Multi-GPU Training: Setup Guide for Beginners

When a single GPU is not enough -- either because your model does not fit in memory or training takes too long -- you need multi-GPU training. This guide walks you through everything from basic concepts to a working multi-GPU setup in the cloud.

Why Multi-GPU Training?

There are two main reasons to use multiple GPUs:

Speed:: Distribute data across GPUs to train N times faster

Memory:: Split the model across GPUs when it does not fit on one

Types of Multi-GPU Parallelism

Data Parallelism (Most Common)

Each GPU gets a copy of the model and processes a different batch of data.
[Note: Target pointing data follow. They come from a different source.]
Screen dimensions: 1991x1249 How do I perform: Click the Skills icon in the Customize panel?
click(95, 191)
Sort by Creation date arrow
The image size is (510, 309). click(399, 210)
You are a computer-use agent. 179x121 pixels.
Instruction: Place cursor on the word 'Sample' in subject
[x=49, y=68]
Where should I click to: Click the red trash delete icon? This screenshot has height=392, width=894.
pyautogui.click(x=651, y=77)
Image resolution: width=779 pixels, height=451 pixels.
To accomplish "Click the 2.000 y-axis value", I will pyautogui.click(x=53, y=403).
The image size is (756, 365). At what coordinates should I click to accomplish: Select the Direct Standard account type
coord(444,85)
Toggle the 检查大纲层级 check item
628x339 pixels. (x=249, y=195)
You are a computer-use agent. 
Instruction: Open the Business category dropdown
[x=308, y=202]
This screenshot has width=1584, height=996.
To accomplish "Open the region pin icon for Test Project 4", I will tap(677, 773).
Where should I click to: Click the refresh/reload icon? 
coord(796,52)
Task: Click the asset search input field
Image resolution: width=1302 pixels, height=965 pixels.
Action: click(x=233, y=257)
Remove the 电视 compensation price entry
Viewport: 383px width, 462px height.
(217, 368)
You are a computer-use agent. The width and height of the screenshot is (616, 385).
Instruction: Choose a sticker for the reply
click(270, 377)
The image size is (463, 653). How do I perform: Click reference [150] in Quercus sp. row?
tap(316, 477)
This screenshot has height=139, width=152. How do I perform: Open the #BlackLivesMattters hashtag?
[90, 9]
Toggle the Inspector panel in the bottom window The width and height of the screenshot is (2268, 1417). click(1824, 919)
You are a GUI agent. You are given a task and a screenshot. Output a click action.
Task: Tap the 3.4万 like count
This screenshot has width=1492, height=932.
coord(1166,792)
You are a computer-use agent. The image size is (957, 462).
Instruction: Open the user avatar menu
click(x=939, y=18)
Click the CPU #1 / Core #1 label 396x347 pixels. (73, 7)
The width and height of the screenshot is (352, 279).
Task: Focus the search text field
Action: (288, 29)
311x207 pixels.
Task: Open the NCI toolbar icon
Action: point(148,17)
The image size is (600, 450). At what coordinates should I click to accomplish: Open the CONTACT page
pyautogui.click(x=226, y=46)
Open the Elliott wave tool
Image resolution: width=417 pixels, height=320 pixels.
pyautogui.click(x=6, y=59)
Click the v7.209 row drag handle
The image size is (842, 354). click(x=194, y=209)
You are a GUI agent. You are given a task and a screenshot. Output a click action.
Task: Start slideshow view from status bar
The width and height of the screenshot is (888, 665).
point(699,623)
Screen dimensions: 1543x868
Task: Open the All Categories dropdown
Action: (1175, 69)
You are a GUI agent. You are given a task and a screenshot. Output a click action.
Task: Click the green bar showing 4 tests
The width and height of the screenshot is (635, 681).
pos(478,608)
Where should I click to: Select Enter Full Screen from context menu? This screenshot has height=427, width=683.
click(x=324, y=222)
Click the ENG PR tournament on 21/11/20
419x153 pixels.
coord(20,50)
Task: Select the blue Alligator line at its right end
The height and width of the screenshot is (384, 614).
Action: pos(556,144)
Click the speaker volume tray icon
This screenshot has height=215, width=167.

Gradients are averaged across GPUs.

Best for:: Models that fit on one GPU, but training is too slow

Scaling:: Near-linear speedup up to 8 GPUs

Tools:: PyTorch DDP, Hugging Face Accelerate

Model Parallelism (Tensor Parallelism)

The model itself is split across GPUs. Each GPU holds part of the model.

Best for:: Models too large for one GPU (70B+)

Scaling:: Communication overhead limits efficiency

Tools:: Megatron-LM, DeepSpeed

Pipeline Parallelism

Different layers of the model run on different GPUs in a pipeline.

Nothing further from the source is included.